(Task prompt) All entries below must be given again exactly as they stand.

= Beginning of Section =

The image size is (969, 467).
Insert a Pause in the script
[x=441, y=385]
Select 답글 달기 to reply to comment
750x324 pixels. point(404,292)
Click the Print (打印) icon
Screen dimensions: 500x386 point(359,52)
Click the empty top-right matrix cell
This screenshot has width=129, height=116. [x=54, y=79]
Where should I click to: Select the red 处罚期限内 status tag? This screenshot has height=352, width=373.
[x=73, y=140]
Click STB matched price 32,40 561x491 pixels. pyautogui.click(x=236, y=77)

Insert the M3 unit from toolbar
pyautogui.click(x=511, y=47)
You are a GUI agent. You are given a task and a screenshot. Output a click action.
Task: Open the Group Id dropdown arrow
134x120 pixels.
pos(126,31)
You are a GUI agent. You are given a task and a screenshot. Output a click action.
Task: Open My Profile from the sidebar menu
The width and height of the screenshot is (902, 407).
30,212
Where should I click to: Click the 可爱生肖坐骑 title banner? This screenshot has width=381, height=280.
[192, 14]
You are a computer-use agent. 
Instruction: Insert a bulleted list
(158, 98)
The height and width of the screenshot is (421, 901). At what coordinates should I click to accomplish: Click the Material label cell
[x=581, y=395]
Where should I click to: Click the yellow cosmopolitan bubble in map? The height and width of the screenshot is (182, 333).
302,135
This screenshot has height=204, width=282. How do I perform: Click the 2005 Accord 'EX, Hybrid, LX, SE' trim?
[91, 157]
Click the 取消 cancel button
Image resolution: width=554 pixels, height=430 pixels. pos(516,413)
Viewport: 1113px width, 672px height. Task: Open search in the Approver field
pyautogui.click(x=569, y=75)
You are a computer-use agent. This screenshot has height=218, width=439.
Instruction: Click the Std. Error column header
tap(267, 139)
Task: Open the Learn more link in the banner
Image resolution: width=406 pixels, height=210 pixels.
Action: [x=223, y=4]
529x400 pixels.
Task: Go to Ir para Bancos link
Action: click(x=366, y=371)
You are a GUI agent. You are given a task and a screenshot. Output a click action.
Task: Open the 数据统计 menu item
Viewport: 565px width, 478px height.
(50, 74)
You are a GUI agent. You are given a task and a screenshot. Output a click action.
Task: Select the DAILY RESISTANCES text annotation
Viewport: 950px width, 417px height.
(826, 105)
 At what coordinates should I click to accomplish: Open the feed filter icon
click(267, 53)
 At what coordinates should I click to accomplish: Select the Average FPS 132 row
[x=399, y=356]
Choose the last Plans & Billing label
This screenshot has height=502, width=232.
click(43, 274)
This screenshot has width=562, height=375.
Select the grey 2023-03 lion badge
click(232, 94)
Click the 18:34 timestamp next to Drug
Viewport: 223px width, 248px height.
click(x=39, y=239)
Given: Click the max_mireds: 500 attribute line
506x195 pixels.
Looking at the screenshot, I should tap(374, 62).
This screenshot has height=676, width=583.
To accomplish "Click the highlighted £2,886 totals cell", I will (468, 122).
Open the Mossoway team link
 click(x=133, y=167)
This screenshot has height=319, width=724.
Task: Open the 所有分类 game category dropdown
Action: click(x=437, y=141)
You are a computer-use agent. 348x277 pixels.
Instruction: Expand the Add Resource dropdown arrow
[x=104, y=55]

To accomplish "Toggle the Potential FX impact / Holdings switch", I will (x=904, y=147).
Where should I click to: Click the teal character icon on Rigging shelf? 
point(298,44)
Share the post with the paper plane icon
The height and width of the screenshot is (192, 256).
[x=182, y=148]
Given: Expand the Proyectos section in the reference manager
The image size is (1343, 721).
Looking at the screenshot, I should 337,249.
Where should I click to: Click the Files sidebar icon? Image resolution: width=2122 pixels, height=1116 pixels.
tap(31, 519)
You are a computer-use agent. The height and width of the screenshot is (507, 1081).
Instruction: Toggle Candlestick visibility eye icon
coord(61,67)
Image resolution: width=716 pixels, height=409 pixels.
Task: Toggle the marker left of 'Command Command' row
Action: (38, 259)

= End of Section =

(Solution)
The image size is (969, 467).
Insert a Pause in the script
[x=441, y=385]
Select 답글 달기 to reply to comment
750x324 pixels. point(404,292)
Click the Print (打印) icon
Screen dimensions: 500x386 point(359,52)
Click the empty top-right matrix cell
This screenshot has width=129, height=116. [x=54, y=79]
Where should I click to: Select the red 处罚期限内 status tag? This screenshot has height=352, width=373.
[x=73, y=140]
Click STB matched price 32,40 561x491 pixels. pyautogui.click(x=236, y=77)

Insert the M3 unit from toolbar
pyautogui.click(x=511, y=47)
You are a GUI agent. You are given a task and a screenshot. Output a click action.
Task: Open the Group Id dropdown arrow
134x120 pixels.
pos(126,31)
You are a GUI agent. You are given a task and a screenshot. Output a click action.
Task: Open My Profile from the sidebar menu
The width and height of the screenshot is (902, 407).
30,212
Where should I click to: Click the 可爱生肖坐骑 title banner? This screenshot has width=381, height=280.
[192, 14]
You are a computer-use agent. 
Instruction: Insert a bulleted list
(158, 98)
The height and width of the screenshot is (421, 901). At what coordinates should I click to accomplish: Click the Material label cell
[x=581, y=395]
Where should I click to: Click the yellow cosmopolitan bubble in map? The height and width of the screenshot is (182, 333).
302,135
This screenshot has height=204, width=282. How do I perform: Click the 2005 Accord 'EX, Hybrid, LX, SE' trim?
[91, 157]
Click the 取消 cancel button
Image resolution: width=554 pixels, height=430 pixels. pos(516,413)
Viewport: 1113px width, 672px height. Task: Open search in the Approver field
pyautogui.click(x=569, y=75)
You are a computer-use agent. This screenshot has height=218, width=439.
Instruction: Click the Std. Error column header
tap(267, 139)
Task: Open the Learn more link in the banner
Image resolution: width=406 pixels, height=210 pixels.
Action: [x=223, y=4]
529x400 pixels.
Task: Go to Ir para Bancos link
Action: click(x=366, y=371)
You are a GUI agent. You are given a task and a screenshot. Output a click action.
Task: Open the 数据统计 menu item
Viewport: 565px width, 478px height.
(50, 74)
You are a GUI agent. You are given a task and a screenshot. Output a click action.
Task: Select the DAILY RESISTANCES text annotation
Viewport: 950px width, 417px height.
(826, 105)
 At what coordinates should I click to accomplish: Open the feed filter icon
click(267, 53)
 At what coordinates should I click to accomplish: Select the Average FPS 132 row
[x=399, y=356]
Choose the last Plans & Billing label
This screenshot has height=502, width=232.
click(43, 274)
This screenshot has width=562, height=375.
Select the grey 2023-03 lion badge
click(232, 94)
Click the 18:34 timestamp next to Drug
Viewport: 223px width, 248px height.
click(x=39, y=239)
Given: Click the max_mireds: 500 attribute line
506x195 pixels.
Looking at the screenshot, I should tap(374, 62).
This screenshot has height=676, width=583.
To accomplish "Click the highlighted £2,886 totals cell", I will (468, 122).
Open the Mossoway team link
 click(x=133, y=167)
This screenshot has height=319, width=724.
Task: Open the 所有分类 game category dropdown
Action: click(x=437, y=141)
You are a computer-use agent. 348x277 pixels.
Instruction: Expand the Add Resource dropdown arrow
[x=104, y=55]

To accomplish "Toggle the Potential FX impact / Holdings switch", I will (x=904, y=147).
Where should I click to: Click the teal character icon on Rigging shelf? 
point(298,44)
Share the post with the paper plane icon
The height and width of the screenshot is (192, 256).
[x=182, y=148]
Given: Expand the Proyectos section in the reference manager
The image size is (1343, 721).
Looking at the screenshot, I should 337,249.
Where should I click to: Click the Files sidebar icon? Image resolution: width=2122 pixels, height=1116 pixels.
tap(31, 519)
You are a computer-use agent. The height and width of the screenshot is (507, 1081).
Instruction: Toggle Candlestick visibility eye icon
coord(61,67)
Image resolution: width=716 pixels, height=409 pixels.
Task: Toggle the marker left of 'Command Command' row
Action: (38, 259)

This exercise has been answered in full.